Actions, not words

Published 8:40 am Saturday, October 27, 2007

By Staff
The caring and concern for others by eastern North Carolina folks extends 3,000 miles to California.
This week, six area residents left the comfort of their homes and lives to help victims of wildfires on the West Coast. It’s only natural that some folks in this area responded to calls to help people in distress elsewhere. People in northeastern North Carolina know about such responses. Over the years, people from across the United States answered the call when our folks needed help after devastating hurricanes left ruin and wreckage behind them.
Now, six of our folks are repaying part of those debts.
Tom Fenn, Bruce Jarvah, Rose and Jim Andrew, Cynthia Swarner and LaVerne Buck are serving as American Red Cross volunteers in Southern California. While serving there, they are, figuratively, carrying the banner of the Beaufort County chapter of the American Red Cross.
They aren’t staying in a nice hotel or even an average motel while in Southern California. The volunteers will be residing in a high-school auditorium. They are sharing those accommodations with approximately 300 evacuees.
Some of the volunteers are used to such living conditions.
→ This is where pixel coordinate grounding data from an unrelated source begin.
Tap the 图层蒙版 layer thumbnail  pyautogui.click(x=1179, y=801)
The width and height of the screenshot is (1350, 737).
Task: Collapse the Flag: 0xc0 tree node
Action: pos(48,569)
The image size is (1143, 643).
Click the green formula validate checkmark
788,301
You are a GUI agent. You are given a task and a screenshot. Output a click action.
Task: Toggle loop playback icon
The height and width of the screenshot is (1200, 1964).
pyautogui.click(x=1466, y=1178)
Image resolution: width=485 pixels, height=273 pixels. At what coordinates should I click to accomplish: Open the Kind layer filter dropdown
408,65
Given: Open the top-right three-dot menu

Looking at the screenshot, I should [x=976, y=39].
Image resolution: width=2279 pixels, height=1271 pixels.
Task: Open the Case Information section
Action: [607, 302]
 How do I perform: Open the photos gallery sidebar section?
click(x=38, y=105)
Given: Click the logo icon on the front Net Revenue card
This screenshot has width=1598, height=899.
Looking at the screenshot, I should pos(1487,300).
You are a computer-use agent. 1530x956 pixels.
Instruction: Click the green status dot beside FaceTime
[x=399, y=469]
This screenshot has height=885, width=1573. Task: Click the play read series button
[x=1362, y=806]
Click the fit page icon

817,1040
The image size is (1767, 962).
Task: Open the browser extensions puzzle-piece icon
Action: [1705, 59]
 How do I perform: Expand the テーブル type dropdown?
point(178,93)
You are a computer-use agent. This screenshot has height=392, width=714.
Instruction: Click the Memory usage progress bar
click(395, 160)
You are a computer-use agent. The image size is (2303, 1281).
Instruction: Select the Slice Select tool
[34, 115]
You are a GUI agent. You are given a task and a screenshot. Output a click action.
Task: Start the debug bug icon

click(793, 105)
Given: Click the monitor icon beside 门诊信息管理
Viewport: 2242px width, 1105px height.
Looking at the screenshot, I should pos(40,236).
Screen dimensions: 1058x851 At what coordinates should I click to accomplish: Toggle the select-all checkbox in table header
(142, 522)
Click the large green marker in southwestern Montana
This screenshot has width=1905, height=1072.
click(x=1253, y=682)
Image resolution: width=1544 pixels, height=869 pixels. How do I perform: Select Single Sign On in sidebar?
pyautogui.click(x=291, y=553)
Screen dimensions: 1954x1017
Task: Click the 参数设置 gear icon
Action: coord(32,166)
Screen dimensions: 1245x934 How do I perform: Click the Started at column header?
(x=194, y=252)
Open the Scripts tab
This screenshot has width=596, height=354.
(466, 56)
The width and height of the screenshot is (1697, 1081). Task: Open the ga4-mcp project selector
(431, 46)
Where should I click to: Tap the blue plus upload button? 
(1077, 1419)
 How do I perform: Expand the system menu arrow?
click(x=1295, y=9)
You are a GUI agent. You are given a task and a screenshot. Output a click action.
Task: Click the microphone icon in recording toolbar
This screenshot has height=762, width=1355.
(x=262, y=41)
This past spring, Fenn and Jarvah helped tornado victims in Florida. Also this year, Fenn assisted flood victims in Minnesota. Two years ago, Jarvah and Fenn helped victims of Hurricane Katrina.
While in California, the volunteers won’t be paid for their efforts. Any compensation they receive will come in the form of smiles on the faces of people who have lost loved ones and property because of the wildfires. They will be rewarded when a wildfire victim offers a heart-felt “thank you” for giving that victim a cup of water, a hot meal or encouragement.
As they labor 3,000 miles from home, the volunteers are doing more than helping wildfire victims. They are helping others by providing outstanding examples of strangers caring for strangers.
Don’t forget these local Red Cross volunteers are some of the same people who help area families when they lose their homes to fires. The volunteers are some of the same people who conduct blood-donation drives in the area. They are same volunteers who help organize and support CPR and first-aid classes.
These are the folks who also respond to disasters at home. They are the ones who helped area residents in the wakes of hurricanes Bertha, Fran and Floyd in the late 1990s.
This week, a Red Cross spokesman in Southern California has noted that Red Cross volunteers offering help to victims are receiving help from the communities they are serving.
That’s the lesson that Red Cross volunteers have taught for years — helping others results in more and more people helping others.
Red Cross volunteers have done more than learn that lesson. They’ve put what they’ve learned into practice. Actions speak louder than words.
Beaufort County’s Red Cross volunteers are letting their actions speak for them. Those actions send a simple but meaningful message: Someone cares.